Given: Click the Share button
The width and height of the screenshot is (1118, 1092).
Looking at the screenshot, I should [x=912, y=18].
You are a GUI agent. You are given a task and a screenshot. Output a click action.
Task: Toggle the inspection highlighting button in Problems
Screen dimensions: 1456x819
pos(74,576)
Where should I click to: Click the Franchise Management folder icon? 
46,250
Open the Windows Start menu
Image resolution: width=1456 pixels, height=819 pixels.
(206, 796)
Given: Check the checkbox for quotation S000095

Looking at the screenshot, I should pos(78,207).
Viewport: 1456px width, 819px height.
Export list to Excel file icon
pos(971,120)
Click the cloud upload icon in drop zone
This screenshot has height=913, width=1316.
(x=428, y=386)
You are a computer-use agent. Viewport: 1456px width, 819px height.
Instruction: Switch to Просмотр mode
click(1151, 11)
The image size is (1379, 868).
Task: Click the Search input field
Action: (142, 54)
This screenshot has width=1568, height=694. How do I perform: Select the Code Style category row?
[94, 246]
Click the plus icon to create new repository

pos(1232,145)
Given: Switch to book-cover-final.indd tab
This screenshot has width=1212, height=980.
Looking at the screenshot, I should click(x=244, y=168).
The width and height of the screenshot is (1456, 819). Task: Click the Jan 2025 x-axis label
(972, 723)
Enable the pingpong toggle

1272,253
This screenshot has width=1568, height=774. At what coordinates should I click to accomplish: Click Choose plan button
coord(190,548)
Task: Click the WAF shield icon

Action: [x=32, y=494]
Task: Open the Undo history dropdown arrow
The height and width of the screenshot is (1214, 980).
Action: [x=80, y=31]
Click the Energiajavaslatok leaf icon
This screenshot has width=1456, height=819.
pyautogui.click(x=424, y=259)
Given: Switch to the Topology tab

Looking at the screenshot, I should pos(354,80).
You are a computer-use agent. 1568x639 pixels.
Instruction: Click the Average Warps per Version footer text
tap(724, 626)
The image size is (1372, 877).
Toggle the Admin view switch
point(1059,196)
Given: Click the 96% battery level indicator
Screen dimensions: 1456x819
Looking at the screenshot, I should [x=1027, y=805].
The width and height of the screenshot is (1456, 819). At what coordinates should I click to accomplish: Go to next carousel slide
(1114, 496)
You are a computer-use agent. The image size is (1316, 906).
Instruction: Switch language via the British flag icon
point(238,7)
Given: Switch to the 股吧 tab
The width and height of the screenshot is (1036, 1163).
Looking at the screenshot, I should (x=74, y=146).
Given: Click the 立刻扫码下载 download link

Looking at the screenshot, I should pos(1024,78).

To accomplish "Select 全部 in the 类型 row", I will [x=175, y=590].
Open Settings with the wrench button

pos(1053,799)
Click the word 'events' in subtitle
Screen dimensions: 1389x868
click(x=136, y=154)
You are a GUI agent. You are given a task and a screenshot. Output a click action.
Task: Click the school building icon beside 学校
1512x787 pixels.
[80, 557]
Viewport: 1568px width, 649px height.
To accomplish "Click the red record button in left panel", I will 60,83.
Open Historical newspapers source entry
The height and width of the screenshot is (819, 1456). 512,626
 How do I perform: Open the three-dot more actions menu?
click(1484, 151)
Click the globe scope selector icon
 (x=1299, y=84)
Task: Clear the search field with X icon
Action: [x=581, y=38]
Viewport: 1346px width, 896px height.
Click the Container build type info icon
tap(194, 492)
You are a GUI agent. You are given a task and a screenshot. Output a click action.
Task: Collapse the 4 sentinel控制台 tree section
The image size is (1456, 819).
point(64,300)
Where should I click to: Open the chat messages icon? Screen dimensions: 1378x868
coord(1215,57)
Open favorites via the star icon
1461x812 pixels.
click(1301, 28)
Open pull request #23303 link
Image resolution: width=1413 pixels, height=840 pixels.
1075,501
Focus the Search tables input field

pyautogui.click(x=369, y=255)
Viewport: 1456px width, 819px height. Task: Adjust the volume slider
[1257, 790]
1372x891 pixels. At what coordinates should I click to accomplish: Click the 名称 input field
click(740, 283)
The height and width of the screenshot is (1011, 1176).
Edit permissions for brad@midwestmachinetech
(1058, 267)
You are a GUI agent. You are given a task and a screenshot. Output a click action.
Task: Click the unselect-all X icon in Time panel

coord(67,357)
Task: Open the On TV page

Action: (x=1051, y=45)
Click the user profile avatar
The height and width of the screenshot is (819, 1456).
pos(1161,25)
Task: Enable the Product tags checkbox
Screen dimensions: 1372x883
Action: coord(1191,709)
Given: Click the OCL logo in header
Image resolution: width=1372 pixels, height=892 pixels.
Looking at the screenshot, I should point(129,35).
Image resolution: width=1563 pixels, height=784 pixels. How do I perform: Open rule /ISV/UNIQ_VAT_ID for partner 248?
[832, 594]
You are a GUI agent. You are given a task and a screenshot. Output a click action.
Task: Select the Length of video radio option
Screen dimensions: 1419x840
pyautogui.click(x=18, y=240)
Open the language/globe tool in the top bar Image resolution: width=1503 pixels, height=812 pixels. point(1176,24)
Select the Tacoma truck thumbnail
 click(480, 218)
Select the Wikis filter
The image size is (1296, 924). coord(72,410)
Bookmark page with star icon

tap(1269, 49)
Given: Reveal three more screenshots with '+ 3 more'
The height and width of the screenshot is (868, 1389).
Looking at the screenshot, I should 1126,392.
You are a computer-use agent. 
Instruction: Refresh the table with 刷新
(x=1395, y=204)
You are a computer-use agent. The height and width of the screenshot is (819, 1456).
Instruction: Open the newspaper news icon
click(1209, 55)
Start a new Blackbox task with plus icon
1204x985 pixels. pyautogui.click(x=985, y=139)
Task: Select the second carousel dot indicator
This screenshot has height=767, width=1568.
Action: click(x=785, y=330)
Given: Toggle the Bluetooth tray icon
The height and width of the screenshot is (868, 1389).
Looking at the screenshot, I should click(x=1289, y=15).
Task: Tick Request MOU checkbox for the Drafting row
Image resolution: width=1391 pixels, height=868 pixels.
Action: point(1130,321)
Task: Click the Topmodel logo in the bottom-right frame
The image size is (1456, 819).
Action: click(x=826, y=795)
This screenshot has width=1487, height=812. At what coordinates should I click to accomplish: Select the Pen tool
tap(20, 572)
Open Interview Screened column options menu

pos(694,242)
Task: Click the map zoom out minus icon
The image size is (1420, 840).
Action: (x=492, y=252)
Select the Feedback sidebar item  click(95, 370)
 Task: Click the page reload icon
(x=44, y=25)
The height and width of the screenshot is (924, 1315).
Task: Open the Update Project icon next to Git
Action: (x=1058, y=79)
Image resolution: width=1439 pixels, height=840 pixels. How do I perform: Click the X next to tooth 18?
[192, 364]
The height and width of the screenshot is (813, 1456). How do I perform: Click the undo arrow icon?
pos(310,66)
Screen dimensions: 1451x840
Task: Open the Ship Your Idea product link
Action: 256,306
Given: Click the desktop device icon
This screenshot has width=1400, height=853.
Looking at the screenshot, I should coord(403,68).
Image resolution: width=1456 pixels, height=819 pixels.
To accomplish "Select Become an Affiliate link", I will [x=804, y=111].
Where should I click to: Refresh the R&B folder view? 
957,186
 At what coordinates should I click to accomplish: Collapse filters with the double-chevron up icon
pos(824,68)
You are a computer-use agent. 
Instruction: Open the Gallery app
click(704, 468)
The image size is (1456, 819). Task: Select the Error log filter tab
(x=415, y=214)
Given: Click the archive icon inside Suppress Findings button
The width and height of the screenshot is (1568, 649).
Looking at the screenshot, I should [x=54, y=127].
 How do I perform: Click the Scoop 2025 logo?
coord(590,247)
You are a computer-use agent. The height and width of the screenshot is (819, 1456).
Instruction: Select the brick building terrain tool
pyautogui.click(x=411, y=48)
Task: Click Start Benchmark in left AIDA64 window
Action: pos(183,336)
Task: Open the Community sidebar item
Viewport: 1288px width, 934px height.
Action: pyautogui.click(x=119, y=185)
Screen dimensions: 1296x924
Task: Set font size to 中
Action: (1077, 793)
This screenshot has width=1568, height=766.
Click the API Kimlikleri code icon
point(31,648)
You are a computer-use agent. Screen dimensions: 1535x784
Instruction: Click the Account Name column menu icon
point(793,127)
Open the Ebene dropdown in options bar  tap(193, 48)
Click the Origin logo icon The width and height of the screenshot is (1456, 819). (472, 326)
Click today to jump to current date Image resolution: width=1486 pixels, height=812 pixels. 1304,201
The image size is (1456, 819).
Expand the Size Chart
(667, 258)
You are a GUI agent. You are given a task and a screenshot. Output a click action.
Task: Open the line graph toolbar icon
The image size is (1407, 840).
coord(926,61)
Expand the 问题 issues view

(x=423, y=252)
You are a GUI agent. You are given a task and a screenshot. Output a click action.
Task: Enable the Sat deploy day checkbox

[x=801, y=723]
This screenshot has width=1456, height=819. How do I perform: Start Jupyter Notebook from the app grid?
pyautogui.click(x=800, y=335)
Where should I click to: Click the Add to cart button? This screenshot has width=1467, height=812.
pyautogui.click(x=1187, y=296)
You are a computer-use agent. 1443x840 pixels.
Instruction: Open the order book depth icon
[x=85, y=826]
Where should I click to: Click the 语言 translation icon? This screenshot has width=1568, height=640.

····················

**EXERCISE OBJECTIVE:** Report every line of the records that contains the word "dropdown".

**RESULT OF THE TASK:**
Task: Open the Undo history dropdown arrow
Open the Ebene dropdown in options bar  tap(193, 48)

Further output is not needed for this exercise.